◆ DO THIS ◆
Can you revise the records below so that every "GUI agent" becomes "desktop agent", with nothing else changed?
----- RECORDS FOR THIS TASK
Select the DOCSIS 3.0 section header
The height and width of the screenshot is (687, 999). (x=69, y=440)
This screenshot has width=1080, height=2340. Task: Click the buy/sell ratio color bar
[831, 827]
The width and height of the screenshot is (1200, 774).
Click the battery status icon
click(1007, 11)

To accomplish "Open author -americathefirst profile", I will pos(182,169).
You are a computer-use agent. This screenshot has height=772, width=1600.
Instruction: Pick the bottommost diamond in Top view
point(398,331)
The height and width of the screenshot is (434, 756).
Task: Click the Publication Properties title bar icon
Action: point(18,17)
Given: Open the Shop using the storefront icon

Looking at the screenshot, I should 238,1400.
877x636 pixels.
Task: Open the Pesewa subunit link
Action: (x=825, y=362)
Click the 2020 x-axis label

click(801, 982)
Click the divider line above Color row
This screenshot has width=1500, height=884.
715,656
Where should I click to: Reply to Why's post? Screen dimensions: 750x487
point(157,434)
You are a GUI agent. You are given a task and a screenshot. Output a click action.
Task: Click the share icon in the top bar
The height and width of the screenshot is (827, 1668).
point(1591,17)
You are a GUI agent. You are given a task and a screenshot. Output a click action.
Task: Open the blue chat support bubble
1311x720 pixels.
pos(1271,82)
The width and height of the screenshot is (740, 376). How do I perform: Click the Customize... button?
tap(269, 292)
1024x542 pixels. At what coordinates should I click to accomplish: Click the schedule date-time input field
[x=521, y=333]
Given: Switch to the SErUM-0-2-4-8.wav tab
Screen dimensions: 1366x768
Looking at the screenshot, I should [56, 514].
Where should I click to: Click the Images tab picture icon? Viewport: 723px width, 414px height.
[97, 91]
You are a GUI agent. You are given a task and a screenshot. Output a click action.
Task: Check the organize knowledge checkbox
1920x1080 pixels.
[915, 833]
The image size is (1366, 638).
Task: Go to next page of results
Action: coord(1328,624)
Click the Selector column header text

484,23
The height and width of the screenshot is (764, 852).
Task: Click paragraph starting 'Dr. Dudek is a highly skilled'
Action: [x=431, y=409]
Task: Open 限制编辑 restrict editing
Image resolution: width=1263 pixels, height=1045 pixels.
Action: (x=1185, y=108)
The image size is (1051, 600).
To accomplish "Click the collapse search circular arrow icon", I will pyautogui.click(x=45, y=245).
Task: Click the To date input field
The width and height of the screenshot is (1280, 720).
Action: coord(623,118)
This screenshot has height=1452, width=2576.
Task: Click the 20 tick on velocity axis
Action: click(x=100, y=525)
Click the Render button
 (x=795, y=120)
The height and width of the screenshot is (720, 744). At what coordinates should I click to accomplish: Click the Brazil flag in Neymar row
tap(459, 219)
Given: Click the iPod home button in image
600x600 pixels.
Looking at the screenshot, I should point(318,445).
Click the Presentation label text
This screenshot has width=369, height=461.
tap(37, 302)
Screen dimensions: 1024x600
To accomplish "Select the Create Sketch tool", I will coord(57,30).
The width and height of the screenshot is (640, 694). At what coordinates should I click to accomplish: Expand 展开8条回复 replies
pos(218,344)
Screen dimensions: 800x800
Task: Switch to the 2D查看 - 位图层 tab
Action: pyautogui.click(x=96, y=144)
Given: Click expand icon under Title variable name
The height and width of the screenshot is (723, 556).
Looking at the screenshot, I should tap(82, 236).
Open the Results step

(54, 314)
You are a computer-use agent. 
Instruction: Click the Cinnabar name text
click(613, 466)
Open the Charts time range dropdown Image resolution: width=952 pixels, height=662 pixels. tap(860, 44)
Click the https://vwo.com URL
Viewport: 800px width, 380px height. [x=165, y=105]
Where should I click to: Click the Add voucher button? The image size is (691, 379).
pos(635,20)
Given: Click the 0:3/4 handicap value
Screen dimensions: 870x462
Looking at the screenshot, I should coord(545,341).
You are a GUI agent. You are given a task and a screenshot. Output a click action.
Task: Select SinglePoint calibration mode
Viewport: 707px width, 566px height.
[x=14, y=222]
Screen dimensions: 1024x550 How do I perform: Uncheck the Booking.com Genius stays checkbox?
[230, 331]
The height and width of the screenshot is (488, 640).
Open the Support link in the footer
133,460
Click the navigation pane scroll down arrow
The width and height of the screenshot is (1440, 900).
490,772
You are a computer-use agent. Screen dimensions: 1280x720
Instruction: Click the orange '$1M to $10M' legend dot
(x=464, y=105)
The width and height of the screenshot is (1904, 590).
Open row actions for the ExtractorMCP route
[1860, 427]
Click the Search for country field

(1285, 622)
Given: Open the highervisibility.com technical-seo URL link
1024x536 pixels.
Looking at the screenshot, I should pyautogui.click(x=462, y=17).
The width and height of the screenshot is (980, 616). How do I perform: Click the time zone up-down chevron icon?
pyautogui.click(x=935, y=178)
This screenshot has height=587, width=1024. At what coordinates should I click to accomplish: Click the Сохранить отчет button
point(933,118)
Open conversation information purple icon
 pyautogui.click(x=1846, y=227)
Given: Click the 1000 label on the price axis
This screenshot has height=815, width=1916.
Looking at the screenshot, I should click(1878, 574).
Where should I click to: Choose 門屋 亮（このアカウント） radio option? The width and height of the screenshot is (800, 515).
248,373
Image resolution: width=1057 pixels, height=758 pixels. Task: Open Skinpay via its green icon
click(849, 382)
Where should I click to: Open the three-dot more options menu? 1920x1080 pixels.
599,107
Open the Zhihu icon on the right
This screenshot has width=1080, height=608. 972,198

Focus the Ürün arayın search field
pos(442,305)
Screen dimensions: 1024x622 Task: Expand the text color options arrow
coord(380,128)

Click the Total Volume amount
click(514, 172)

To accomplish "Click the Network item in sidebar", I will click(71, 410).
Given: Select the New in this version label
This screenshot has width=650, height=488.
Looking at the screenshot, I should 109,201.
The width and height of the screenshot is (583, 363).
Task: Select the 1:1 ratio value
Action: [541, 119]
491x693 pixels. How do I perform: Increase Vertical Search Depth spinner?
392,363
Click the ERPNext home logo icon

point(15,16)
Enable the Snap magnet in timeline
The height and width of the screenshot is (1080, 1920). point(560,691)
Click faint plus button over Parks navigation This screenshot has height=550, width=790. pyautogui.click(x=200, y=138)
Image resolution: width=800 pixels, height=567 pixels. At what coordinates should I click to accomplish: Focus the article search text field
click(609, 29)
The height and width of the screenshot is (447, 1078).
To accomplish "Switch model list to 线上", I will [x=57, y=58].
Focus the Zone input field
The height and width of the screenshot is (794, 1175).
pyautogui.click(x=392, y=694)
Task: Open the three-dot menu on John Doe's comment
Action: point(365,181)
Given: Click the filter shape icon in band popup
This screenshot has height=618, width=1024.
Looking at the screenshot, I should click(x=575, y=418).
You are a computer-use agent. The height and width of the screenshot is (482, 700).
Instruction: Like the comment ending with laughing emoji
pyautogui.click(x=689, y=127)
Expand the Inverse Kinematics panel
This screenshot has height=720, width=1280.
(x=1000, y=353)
----------
◆ RESPONSE ◆
Select the DOCSIS 3.0 section header
The height and width of the screenshot is (687, 999). (x=69, y=440)
This screenshot has width=1080, height=2340. Task: Click the buy/sell ratio color bar
[831, 827]
The width and height of the screenshot is (1200, 774).
Click the battery status icon
click(1007, 11)

To accomplish "Open author -americathefirst profile", I will pos(182,169).
You are a computer-use agent. This screenshot has height=772, width=1600.
Instruction: Pick the bottommost diamond in Top view
point(398,331)
The height and width of the screenshot is (434, 756).
Task: Click the Publication Properties title bar icon
Action: point(18,17)
Given: Open the Shop using the storefront icon

Looking at the screenshot, I should 238,1400.
877x636 pixels.
Task: Open the Pesewa subunit link
Action: (x=825, y=362)
Click the 2020 x-axis label

click(801, 982)
Click the divider line above Color row
This screenshot has width=1500, height=884.
715,656
Where should I click to: Reply to Why's post? Screen dimensions: 750x487
point(157,434)
You are a desktop agent. You are given a task and a screenshot. Output a click action.
Task: Click the share icon in the top bar
The height and width of the screenshot is (827, 1668).
point(1591,17)
You are a desktop agent. You are given a task and a screenshot. Output a click action.
Task: Open the blue chat support bubble
1311x720 pixels.
pos(1271,82)
The width and height of the screenshot is (740, 376). How do I perform: Click the Customize... button?
tap(269, 292)
1024x542 pixels. At what coordinates should I click to accomplish: Click the schedule date-time input field
[x=521, y=333]
Given: Switch to the SErUM-0-2-4-8.wav tab
Screen dimensions: 1366x768
Looking at the screenshot, I should [56, 514].
Where should I click to: Click the Images tab picture icon? Viewport: 723px width, 414px height.
[97, 91]
You are a desktop agent. You are given a task and a screenshot. Output a click action.
Task: Check the organize knowledge checkbox
1920x1080 pixels.
[915, 833]
The image size is (1366, 638).
Task: Go to next page of results
Action: coord(1328,624)
Click the Selector column header text

484,23
The height and width of the screenshot is (764, 852).
Task: Click paragraph starting 'Dr. Dudek is a highly skilled'
Action: [x=431, y=409]
Task: Open 限制编辑 restrict editing
Image resolution: width=1263 pixels, height=1045 pixels.
Action: (x=1185, y=108)
The image size is (1051, 600).
To accomplish "Click the collapse search circular arrow icon", I will pyautogui.click(x=45, y=245).
Task: Click the To date input field
The width and height of the screenshot is (1280, 720).
Action: coord(623,118)
This screenshot has height=1452, width=2576.
Task: Click the 20 tick on velocity axis
Action: click(x=100, y=525)
Click the Render button
 (x=795, y=120)
The height and width of the screenshot is (720, 744). At what coordinates should I click to accomplish: Click the Brazil flag in Neymar row
tap(459, 219)
Given: Click the iPod home button in image
600x600 pixels.
Looking at the screenshot, I should point(318,445).
Click the Presentation label text
This screenshot has width=369, height=461.
tap(37, 302)
Screen dimensions: 1024x600
To accomplish "Select the Create Sketch tool", I will coord(57,30).
The width and height of the screenshot is (640, 694). At what coordinates should I click to accomplish: Expand 展开8条回复 replies
pos(218,344)
Screen dimensions: 800x800
Task: Switch to the 2D查看 - 位图层 tab
Action: pyautogui.click(x=96, y=144)
Given: Click expand icon under Title variable name
The height and width of the screenshot is (723, 556).
Looking at the screenshot, I should tap(82, 236).
Open the Results step

(54, 314)
You are a computer-use agent. 
Instruction: Click the Cinnabar name text
click(613, 466)
Open the Charts time range dropdown Image resolution: width=952 pixels, height=662 pixels. tap(860, 44)
Click the https://vwo.com URL
Viewport: 800px width, 380px height. [x=165, y=105]
Where should I click to: Click the Add voucher button? The image size is (691, 379).
pos(635,20)
Given: Click the 0:3/4 handicap value
Screen dimensions: 870x462
Looking at the screenshot, I should coord(545,341).
You are a desktop agent. You are given a task and a screenshot. Output a click action.
Task: Select SinglePoint calibration mode
Viewport: 707px width, 566px height.
[x=14, y=222]
Screen dimensions: 1024x550 How do I perform: Uncheck the Booking.com Genius stays checkbox?
[230, 331]
The height and width of the screenshot is (488, 640).
Open the Support link in the footer
133,460
Click the navigation pane scroll down arrow
The width and height of the screenshot is (1440, 900).
490,772
You are a computer-use agent. Screen dimensions: 1280x720
Instruction: Click the orange '$1M to $10M' legend dot
(x=464, y=105)
The width and height of the screenshot is (1904, 590).
Open row actions for the ExtractorMCP route
[1860, 427]
Click the Search for country field

(1285, 622)
Given: Open the highervisibility.com technical-seo URL link
1024x536 pixels.
Looking at the screenshot, I should pyautogui.click(x=462, y=17).
The width and height of the screenshot is (980, 616). How do I perform: Click the time zone up-down chevron icon?
pyautogui.click(x=935, y=178)
This screenshot has height=587, width=1024. At what coordinates should I click to accomplish: Click the Сохранить отчет button
point(933,118)
Open conversation information purple icon
 pyautogui.click(x=1846, y=227)
Given: Click the 1000 label on the price axis
This screenshot has height=815, width=1916.
Looking at the screenshot, I should click(1878, 574).
Where should I click to: Choose 門屋 亮（このアカウント） radio option? The width and height of the screenshot is (800, 515).
248,373
Image resolution: width=1057 pixels, height=758 pixels. Task: Open Skinpay via its green icon
click(849, 382)
Where should I click to: Open the three-dot more options menu? 1920x1080 pixels.
599,107
Open the Zhihu icon on the right
This screenshot has width=1080, height=608. 972,198

Focus the Ürün arayın search field
pos(442,305)
Screen dimensions: 1024x622 Task: Expand the text color options arrow
coord(380,128)

Click the Total Volume amount
click(514, 172)

To accomplish "Click the Network item in sidebar", I will click(71, 410).
Given: Select the New in this version label
This screenshot has width=650, height=488.
Looking at the screenshot, I should 109,201.
The width and height of the screenshot is (583, 363).
Task: Select the 1:1 ratio value
Action: [541, 119]
491x693 pixels. How do I perform: Increase Vertical Search Depth spinner?
392,363
Click the ERPNext home logo icon

point(15,16)
Enable the Snap magnet in timeline
The height and width of the screenshot is (1080, 1920). point(560,691)
Click faint plus button over Parks navigation This screenshot has height=550, width=790. pyautogui.click(x=200, y=138)
Image resolution: width=800 pixels, height=567 pixels. At what coordinates should I click to accomplish: Focus the article search text field
click(609, 29)
The height and width of the screenshot is (447, 1078).
To accomplish "Switch model list to 线上", I will [x=57, y=58].
Focus the Zone input field
The height and width of the screenshot is (794, 1175).
pyautogui.click(x=392, y=694)
Task: Open the three-dot menu on John Doe's comment
Action: point(365,181)
Given: Click the filter shape icon in band popup
This screenshot has height=618, width=1024.
Looking at the screenshot, I should click(x=575, y=418).
You are a computer-use agent. The height and width of the screenshot is (482, 700).
Instruction: Like the comment ending with laughing emoji
pyautogui.click(x=689, y=127)
Expand the Inverse Kinematics panel
This screenshot has height=720, width=1280.
(x=1000, y=353)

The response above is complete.